(ТЕКСТ):

>>>>>

Разнообразие провинциального монументального искусства, порождённое связью с народным творчеством, можно противопоставить единству, «чистоте» стиля столицы2. В этом отношении разнообразие противоположно понятию «стиль» в принципе: отсюда можно вывести «внестилевые» периферийные явления. Противостояние понятий единства и разнообразия не отменяет безусловного влияния столицы и основных стилистических направлений на провинциальную ситуацию. Интересно, что если в церковной архитектуре с 1840-х гг. на государственном уровне проводились мероприятия по унификации форм (а именно, в Строительный Устав было введено знаменитое примечание, в котором рекомендовано было следовать образцовым проектам К.А. Тона), то в стенописи процветало многообразие направлений. Среди них можно условно выделить основные. Для первой половины XIX в. характерны два течения – «чистый» классицизм и «позднее барокко» (иногда данное направление обозначается как классицизм с барочными чертами). Со второй половины 1860-х гг. – до начала XX в. развиваются классицизирующая эклектика, своеобразные проявления русского стиля и примитивизм. Все перечисленные направления объединяются понятием «академическая живопись», что, безусловно, справедливо и призвано в первую очередь противопоставить её росписям в древнерусской традиции. Однако стилистическую «принадлежность» различных направлений росписей этот термин никак не обнаруживает.

<<<<<

(ИСХОДНЫЕ ДАННЫЕ):
>>>>>

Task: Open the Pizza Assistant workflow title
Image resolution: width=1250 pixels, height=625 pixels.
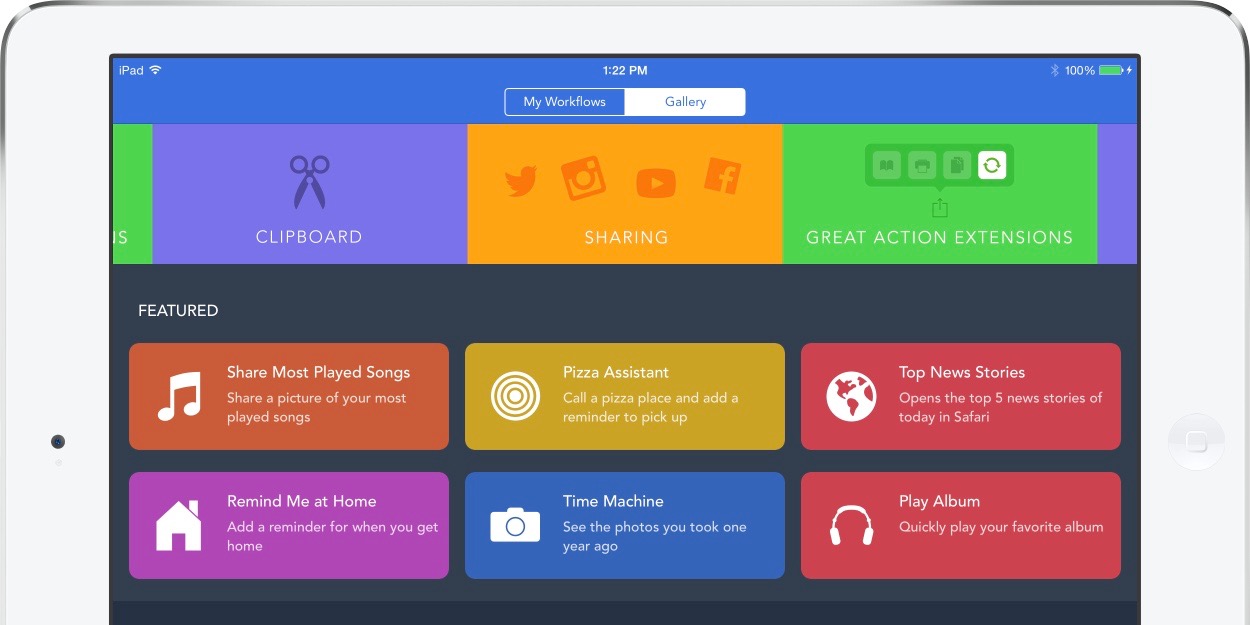Action: (x=615, y=372)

<<<<<

(ЗАДАНИЕ):
Напишите продолжение текста о провинциальной храмовой стенописи XIX века, начав сразу после его последнего предложения.

(ОТВЕТ):
Классицистическая живопись начала XIX в., пожалуй, единственная к которой вообще законно можно применять слово «стиль», так как памятники этого направления чаще всего наиболее «столичные» из всех провинциальных; их с наибольшей точностью можно соотнести с магистральными столичными линиями изобразительного искусства. Как правило, классицистические росписи – явление единичное, в упомянутых выше областях не нашлось ни одного примера существования школы подобной живописи или хотя бы нескольких храмов в одном районе, расписанных одной артелью в похожей стилистике. Создаётся впечатление, что росписи каждый раз создавались по дворянскому заказу и выполнялись мастерами, связанными со столичными центрами в большей степени, чем в последующие десятилетия XIX в. Если, забегая вперед, с этой точки зрения рассматривать весь XIX в., то можно предположить, что столичное происхождение художников особенно явно в начале XIX в. и затем уже на рубеже XIX и XX вв., когда из столицы стали распространяться импульсы модерна – другого большого стиля, нашедшего своеобразное отражение на провинциальной почве и требующего специального изучения, которое превосходит рамки данного небольшого исследования. Разнообразные по стилю росписи второй четверти, середины и второй половины XIX в. чаще всего исполнялись местными мастерами. Памятники этого времени можно объединить в группы, предполагая работу одной артели.
Итак, классицистическая живопись, напротив, уникальна (понятно, что и сохранилась она хуже, чем росписи последующих десятилетий): её яркими примерами могут служить росписи церквей Рождества Богородицы с. Салтыково Кашинского района Тверской области (1791–1806) и Рождества Христова с. Желудёво Шиловского района Рязанской области (1811–1830)3.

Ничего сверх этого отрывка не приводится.